Please report how many lines in the records below contain the string "format", and give only the number.

===== GIVEN DATA

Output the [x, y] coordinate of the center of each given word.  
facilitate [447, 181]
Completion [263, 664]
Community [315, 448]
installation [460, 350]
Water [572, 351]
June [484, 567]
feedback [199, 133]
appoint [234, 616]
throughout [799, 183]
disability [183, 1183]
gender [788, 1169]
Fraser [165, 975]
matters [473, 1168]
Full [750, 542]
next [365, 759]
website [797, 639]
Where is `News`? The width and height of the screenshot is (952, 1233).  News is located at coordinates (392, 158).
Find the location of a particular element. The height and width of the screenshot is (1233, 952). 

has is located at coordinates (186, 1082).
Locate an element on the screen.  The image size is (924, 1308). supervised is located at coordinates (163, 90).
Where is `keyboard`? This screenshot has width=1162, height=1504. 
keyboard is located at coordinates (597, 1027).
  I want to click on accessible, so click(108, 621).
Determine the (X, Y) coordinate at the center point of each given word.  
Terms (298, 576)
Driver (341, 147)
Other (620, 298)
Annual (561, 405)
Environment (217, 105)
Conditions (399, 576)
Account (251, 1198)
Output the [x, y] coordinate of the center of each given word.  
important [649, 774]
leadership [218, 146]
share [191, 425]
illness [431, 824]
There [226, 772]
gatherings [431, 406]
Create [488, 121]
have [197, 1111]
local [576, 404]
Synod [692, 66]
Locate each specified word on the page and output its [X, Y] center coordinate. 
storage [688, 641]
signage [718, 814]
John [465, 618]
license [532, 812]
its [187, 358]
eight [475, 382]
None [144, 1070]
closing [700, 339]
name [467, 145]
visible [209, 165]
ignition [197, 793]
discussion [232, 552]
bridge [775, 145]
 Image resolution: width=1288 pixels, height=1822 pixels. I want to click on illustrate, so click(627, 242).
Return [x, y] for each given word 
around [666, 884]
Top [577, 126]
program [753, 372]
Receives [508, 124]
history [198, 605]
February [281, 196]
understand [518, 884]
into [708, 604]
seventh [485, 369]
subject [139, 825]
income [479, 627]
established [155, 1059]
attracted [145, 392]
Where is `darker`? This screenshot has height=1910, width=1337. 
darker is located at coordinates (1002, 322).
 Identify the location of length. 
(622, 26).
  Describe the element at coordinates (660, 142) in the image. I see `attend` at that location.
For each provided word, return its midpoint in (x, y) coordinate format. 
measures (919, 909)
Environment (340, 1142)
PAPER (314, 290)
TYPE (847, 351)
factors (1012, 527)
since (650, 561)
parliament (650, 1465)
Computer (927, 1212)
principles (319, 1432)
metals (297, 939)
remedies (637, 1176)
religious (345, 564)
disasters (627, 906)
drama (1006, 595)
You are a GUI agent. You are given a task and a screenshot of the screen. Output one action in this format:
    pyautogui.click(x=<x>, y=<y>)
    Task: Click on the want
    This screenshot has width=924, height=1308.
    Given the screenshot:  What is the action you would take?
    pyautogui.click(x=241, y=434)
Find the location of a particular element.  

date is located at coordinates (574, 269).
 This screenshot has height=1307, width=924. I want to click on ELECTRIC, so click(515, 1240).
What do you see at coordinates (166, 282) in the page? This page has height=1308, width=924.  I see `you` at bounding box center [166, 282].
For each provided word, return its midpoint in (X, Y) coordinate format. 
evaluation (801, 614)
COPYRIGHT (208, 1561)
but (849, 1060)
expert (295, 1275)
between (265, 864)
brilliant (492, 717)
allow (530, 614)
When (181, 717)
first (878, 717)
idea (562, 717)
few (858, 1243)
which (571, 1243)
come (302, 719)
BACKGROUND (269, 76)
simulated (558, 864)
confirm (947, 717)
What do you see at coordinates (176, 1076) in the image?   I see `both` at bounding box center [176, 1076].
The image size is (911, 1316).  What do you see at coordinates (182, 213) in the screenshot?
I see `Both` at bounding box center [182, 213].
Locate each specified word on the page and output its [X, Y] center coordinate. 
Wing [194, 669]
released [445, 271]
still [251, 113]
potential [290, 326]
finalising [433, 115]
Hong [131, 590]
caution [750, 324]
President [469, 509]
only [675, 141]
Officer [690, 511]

==========

• _WORKED SOLUTION_
3